Младший сын – летчик тяжелого бомбардировщика – погиб в начале войны. Бабушка не перенесла смерти любимца.

Старший прошел через всю войну, вернулся невредимым, но погиб в автокатастрофе. Как партийный работник он был направлен в Латвию. "Лесные братья" захватили его сына заложником, но сын чудом остался жив.

Тетки вышли замуж и прожили свою жизнь одна в Москве, другая – в Моршанске.

Отец окончил девятилетку с двухгодичным педагогическим уклоном и два года работал учителем, а потом директором школы в Чулымском районе Новосибирской области, затем ректором культармейского университета в Москве. Но первая пятилетка нуждалась в инженерах, и отец закончил Институт стали. Его направили на Ижорский завод, который входил в наркомат судостроительной промышленности, где он стал специалистом по корабельной и танковой броне. После войны – Москва, минсудпром, начальник отдела, зам начальника главка. За атомный ледокол "Ленин", подводные лодки и другие дела получил три ордена и четыре медали. Кандидат технических наук. Персональный пенсионер республиканского значения.

Вот и все.

Нет, было еще четыре листочка.

Схема – генеалогическое дерево нашей семьи, начиная с деда.

Распорядок дня в последние годы жизни: подъем, зарядка, завтрак, походы по магазинам, телевизор.

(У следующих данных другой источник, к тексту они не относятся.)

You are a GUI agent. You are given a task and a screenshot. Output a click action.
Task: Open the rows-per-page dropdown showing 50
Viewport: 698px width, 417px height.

Два последних листа – попытка исповеди и график.

"Моя работа всегда была напряженной и трудной, но интересной. До шестидесяти семи лет, когда я вышел на пенсию. И хотя я продолжаю работать в скромной должности старшего научного сотрудника в научно-исследовательском институте, но морально и психологически с трудом переношу резкую смену темпа моей жизни. Раньше было ощущение необходимости высокого и физического и духовного тонуса, чувство ответственности за свое дело и, что самое главное, я видел уважение к себе и крупных начальников, и подчиненных, и хороших, и даже плохих людей.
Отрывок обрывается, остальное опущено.